RAW DATA>
=== Section Start ===
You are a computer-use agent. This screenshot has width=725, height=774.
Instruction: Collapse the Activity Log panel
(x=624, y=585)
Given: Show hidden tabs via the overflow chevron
=== Section End ===
=== Section Start ===
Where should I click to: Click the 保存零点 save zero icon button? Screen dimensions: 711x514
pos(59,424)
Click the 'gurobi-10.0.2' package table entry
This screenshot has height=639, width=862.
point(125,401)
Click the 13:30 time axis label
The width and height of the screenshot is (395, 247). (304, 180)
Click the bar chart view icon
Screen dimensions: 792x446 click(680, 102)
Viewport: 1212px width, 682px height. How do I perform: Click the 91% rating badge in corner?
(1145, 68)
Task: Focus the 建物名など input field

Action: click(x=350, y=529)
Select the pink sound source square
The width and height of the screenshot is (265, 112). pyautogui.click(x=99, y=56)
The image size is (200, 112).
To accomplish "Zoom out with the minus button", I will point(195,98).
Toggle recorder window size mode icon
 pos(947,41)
=== Section End ===
=== Section Start ===
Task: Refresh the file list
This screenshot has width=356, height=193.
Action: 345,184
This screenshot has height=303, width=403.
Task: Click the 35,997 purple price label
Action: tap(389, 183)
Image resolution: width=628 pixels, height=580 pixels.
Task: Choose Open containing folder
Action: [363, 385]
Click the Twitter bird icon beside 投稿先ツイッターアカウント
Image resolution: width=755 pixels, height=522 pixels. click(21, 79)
=== Section End ===
EXERCISE DIRECTIONS>
When the line with "You are a computer-use" is reached in the data above, begin copying, and stop after the line with "Given: Show hidden"; copy each line exactly, both ends included.

WRITTEN ANSWER>
You are a computer-use agent. This screenshot has width=725, height=774.
Instruction: Collapse the Activity Log panel
(x=624, y=585)
Given: Show hidden tabs via the overflow chevron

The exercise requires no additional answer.